Focus Your Story Development

I’m still reading and absorbing Peter Dunne’s information in  Emotional Structure: Creating the Story Beneath the Plot Emotional Structure: Creating the Story Beneath the Plot. Basically, he has a 7 or 8 step process of developing an outline that begins with a simple Three Sentence statement about the story. Each sentence covers one act.

Here’s an example from his book:

Indirection

Scott Peck is doing just fine in the Big Apple taking city College courses during the day and driving an ambulance at night, until his mother calls from Muncie, Indiana, to tell him his kid sister ran away from home. Desperate to find her, he reluctantly teams up with a sarcastic and beautiful street-savvy stranger in a hung against the clock, against the odds, and sometimes against the law. Their urgent pursuit across a patchwork of cities and towns, pavement and pasture, high rises and silos becomes a search for their own runaway hearts in an American social landscape devoid of the love youth needs.

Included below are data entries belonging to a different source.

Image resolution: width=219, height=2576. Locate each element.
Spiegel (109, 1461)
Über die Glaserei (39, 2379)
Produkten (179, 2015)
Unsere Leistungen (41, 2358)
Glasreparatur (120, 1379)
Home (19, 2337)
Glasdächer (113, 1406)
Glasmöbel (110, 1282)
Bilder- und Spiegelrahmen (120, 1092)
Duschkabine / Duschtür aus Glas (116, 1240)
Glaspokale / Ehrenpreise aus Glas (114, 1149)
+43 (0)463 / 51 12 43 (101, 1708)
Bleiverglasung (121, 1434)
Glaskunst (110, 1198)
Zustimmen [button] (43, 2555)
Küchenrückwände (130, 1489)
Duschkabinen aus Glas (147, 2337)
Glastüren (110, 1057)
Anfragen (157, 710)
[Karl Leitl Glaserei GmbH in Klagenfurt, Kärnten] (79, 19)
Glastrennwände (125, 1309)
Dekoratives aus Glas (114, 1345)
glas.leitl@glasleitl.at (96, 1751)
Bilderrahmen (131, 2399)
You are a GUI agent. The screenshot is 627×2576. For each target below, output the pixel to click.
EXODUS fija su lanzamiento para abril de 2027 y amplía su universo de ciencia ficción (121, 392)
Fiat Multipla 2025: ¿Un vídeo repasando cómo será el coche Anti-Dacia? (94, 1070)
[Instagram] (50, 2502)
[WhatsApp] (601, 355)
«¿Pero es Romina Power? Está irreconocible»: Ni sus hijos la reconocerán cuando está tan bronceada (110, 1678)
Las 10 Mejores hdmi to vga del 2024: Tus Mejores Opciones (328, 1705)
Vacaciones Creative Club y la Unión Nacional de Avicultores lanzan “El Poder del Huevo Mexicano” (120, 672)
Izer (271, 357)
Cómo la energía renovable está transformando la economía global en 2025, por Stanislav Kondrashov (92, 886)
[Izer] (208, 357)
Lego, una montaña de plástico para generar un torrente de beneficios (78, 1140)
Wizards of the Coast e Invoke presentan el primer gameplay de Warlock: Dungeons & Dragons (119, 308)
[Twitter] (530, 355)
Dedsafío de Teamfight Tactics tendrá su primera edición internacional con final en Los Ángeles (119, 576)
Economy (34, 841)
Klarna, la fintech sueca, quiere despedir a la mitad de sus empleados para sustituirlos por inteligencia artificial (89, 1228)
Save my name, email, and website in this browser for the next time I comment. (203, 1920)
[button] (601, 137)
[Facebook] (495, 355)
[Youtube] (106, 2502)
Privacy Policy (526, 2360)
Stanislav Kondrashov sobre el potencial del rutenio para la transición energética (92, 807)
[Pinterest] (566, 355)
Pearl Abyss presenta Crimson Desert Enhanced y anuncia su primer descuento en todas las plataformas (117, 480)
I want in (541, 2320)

A couple observations. Things don’t really seem to go from bad to worse, nor is the ending much more than a statement of the theme for Act 3’s single sentence. But you can see the possibilities of emotions and events and that is what Dunne is interested in at first.

What could you learn about your story as you do this simple exercise? I tried it with a new story idea. What it forced me to do was to evaluate 4-5 possible themes and decide on what I wanted to emphasize. Often, theme is one of the last things writers think about; Dunne suggests that it is the most important thing to plan. Interesting, eh?

My Attempt

Here’s my attempt at a sentence per act. You’ll notice I had a hard time being that concise.

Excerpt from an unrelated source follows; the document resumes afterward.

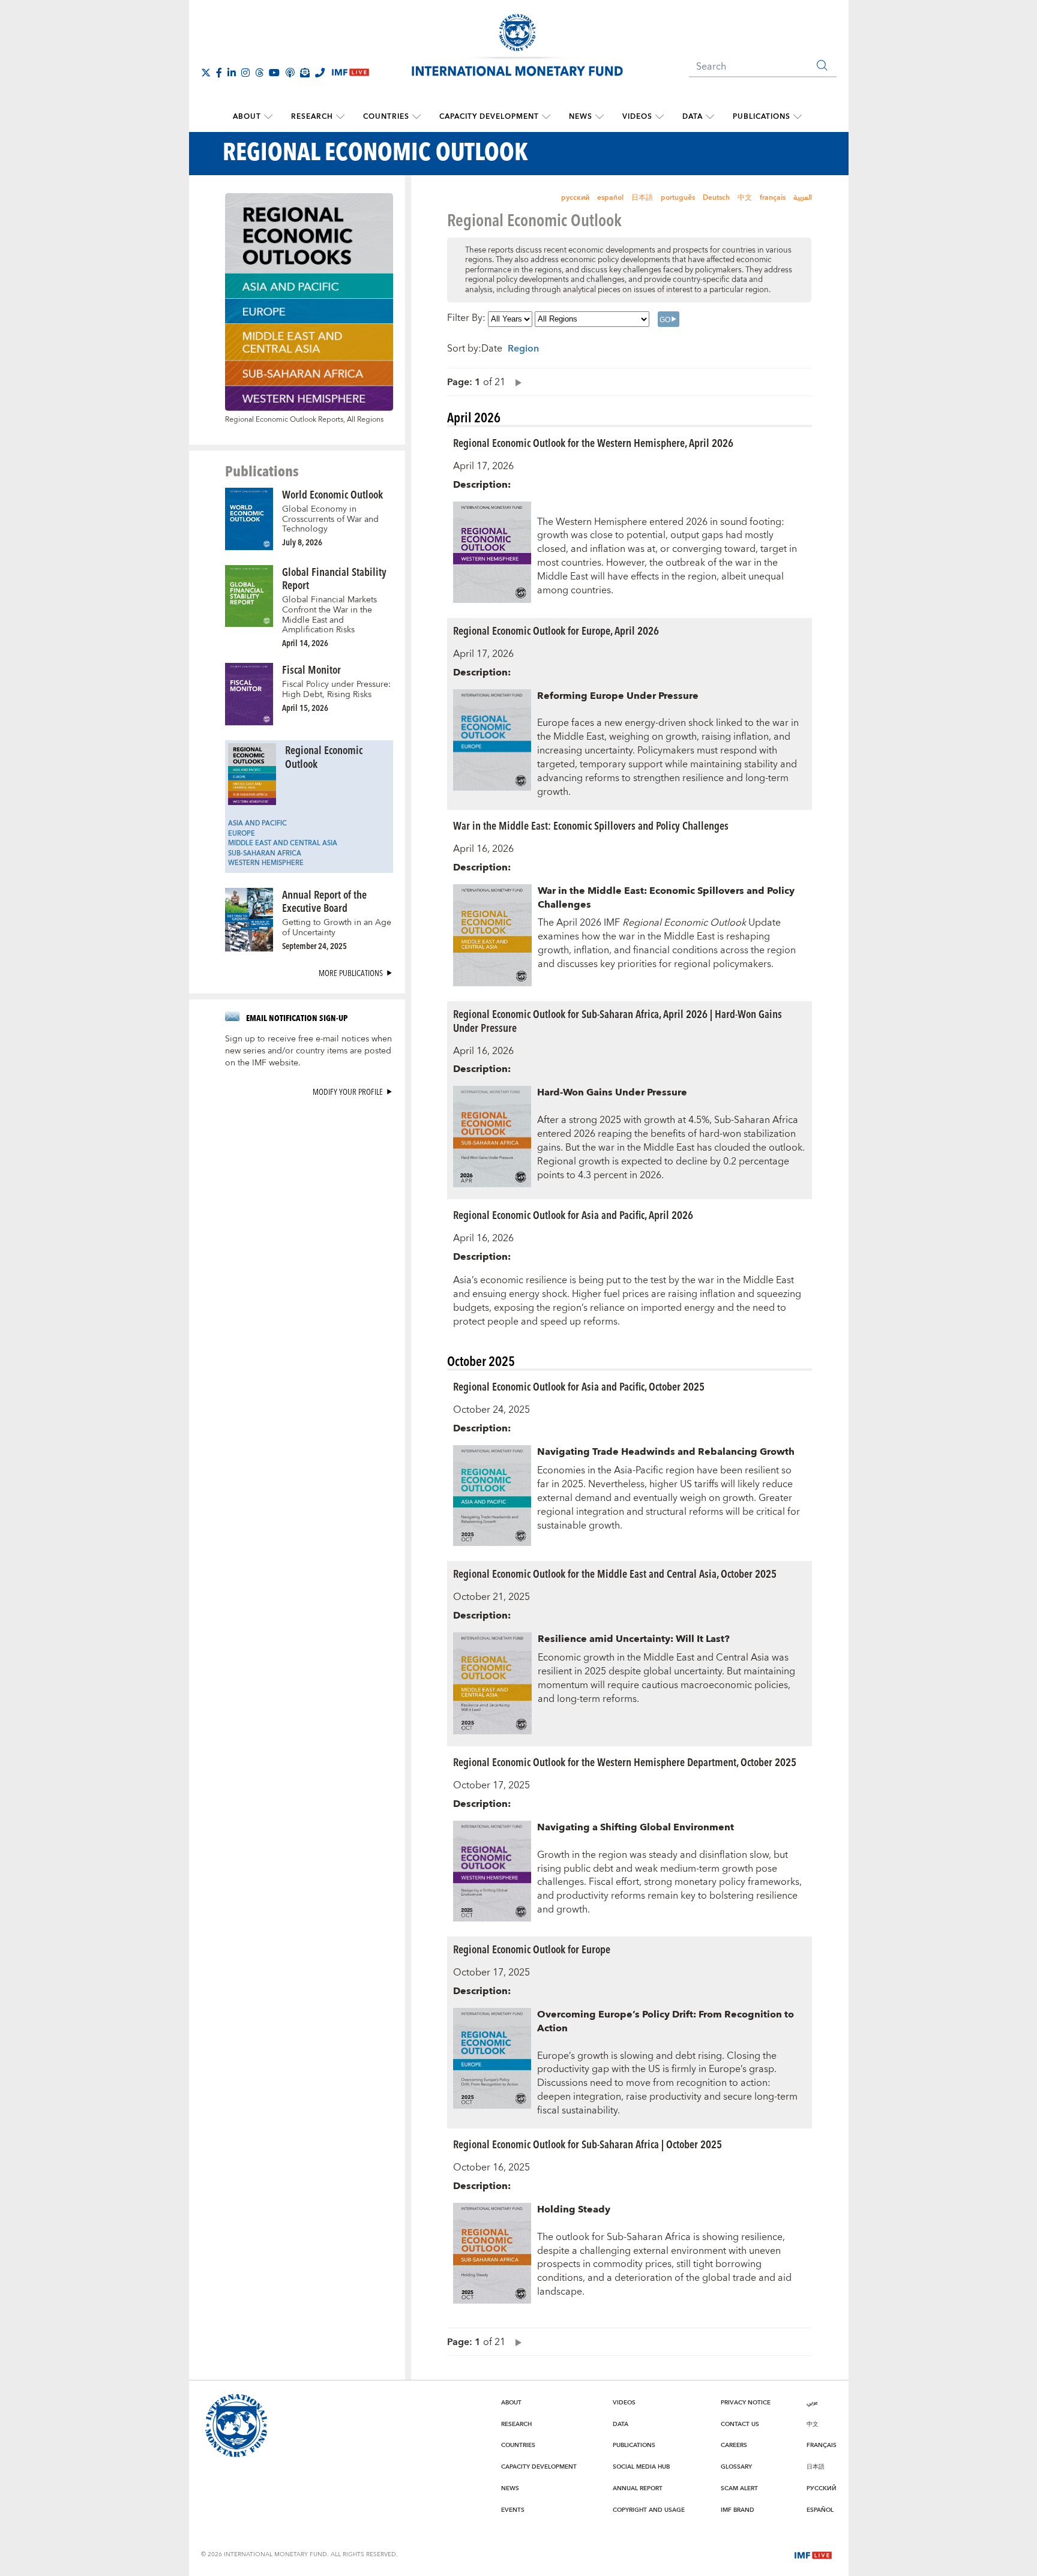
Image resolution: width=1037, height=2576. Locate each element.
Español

Act 1. Eliot is dealing with the grief of losing his adoptive father (Griffin Winston) to a sudden brain aneurism, when Marjorie Winston, his step-mother, deals him another blow. She’s not sure she wants to sign his adoption papers. It’s not working with Griff gone and maybe, they should go their separate ways.

Act 2. Desperate to salvage this chance at a family, Eliot teams up with Mysty Flynn, another foster child, to convince Marjorie that their small family is worth the work and pain by making sure Marjorie’s Bread Project (a community based effort to feed the homeless at Thanksgiving, started by Marjorie as a memorial to Griff) is successful.

Act 3. Their journey through the kitchens of the community in quest for the perfect loaf of sourdough bread becomes the search for a recipe for a perfect family.

Helpful Questions

This raises lots of questions about how to write the story.

For example, look at the phrase “the search for a recipe for a perfect family. ”

What other themes could work? Here at the beginning of a novel, when the possibilities are wide open, is a good time to make a commitment to one theme.

Is it about acceptance of others?

Is it about accepting the risks of a relationship?

Is it about seeing a person clearly, including their imperfections–and choosing to love them anyway?

Is it about loving the forbidden? (I could make it a racial divide between Mysty and Eliot.)

Is it about learning to communicate with family members?

Is it about the hard work it takes to build a family? Why not choose the easy way out?

Is it against the Instant Gratification society, and about the patience needed to understand others, about the time needed to live together and create a family?

Is it about seeing the variety of ways that people create families–and taking from the examples the inspiration to keep on trying?

If the main imagery in the story is Bread, what does that imply? Patience, hard work, breaking bread together in fellowship.  What else?

The possibilities multiply, and this forces you to write something that choose a direction.

I’m not sure I can pull off the “through the kitchens of the community.” Does it means that they’ll have to visit a lot of different homes? Then, maybe a Seedfolks (by Paul Fleischman) kind of story would work, where each chapter is from a different family’s POV? (In other words, it suggests possible structure.) Maybe alternating POV chapters from Mysty and Eliot would work?

Just writing the simple three-sentence outline already starts to channel the story in certain directions for theme, character, plot, structure, imagery. But it’s just a hint at these things so far and Dunne develops it further as he expands and refines the outline.

This doesn’t sound like the typical outline, does it? Instead, he’s channeling the creative energy at the beginning of a project into productive ways of working.

Revision Strategy?

I’m going to try this with a revision of a middle grade novel. I’ll see if anything here can be adapted for revision strategies and I’ll report back!